ノルウェーのスヴァールバル世界種子貯蔵庫(Photo by Shutterstock)
文:山田山太
人類だけでなく多くの動植物を含めた生物たちは、いつまで地球上で生きることができるのだろうか。さまざまな問題点やリスクが顕在化し、この疑問も決して非現実的ではならなくなってきた。
そんな中、米アリゾナ大学工学部にて航空宇宙学、機械工学の研究を行うジカン・タンガ助教授ら研究チームが、今年3月に開催されたIEEE Aerospace Conferenceで行った発表で明かした構想が大きな注目を集めている。
地球上での大災害が起きた時に備えて
研究チームが提唱する「現代のグローバル保険」と呼ばれるそのプロジェクトは、地球上で大災害が起きた時に備えて、約670万種の動植物の種子、胞子、精子、卵子のサンプル、計3億3500万個を、月に作った施設で冷凍保存しておくというものだ。
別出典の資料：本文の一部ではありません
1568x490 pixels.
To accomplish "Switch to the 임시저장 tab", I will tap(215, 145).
月の地下に約200もの溶岩洞があり、直径100mほどの洞窟が30〜40億年もの間手つかずの状態で存在している。太陽からの放射線や隕石、地表の温度変化の影響を受けにくく、研究チームはサンプルを保管する施設を建設する場所としてはピッタリだと考えている。サンプルは施設内でマイナス約180℃で保存し、月面に設置されたソーラーパネルから電力を供給する。
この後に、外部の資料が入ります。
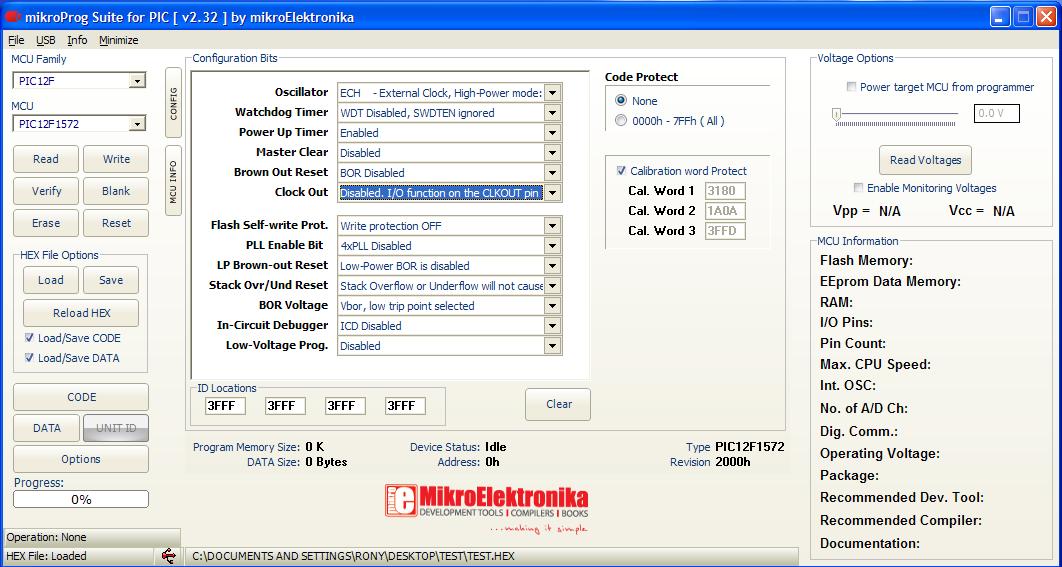Click the Reload HEX button

81,313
このアイデアは決して真新しいわけではなく、現在でもノルウェーのスヴァールバル世界種子貯蔵庫には、100万種を超える植物の種子がすでに保存されている。しかしタンガ教授によると、地球上での保管は、海面上昇を伴う気候変動の他、世界的パンデミックや大規模な核戦争のリスクがあり、非常に高リスクだという。一方で、月ではこのような懸念がない。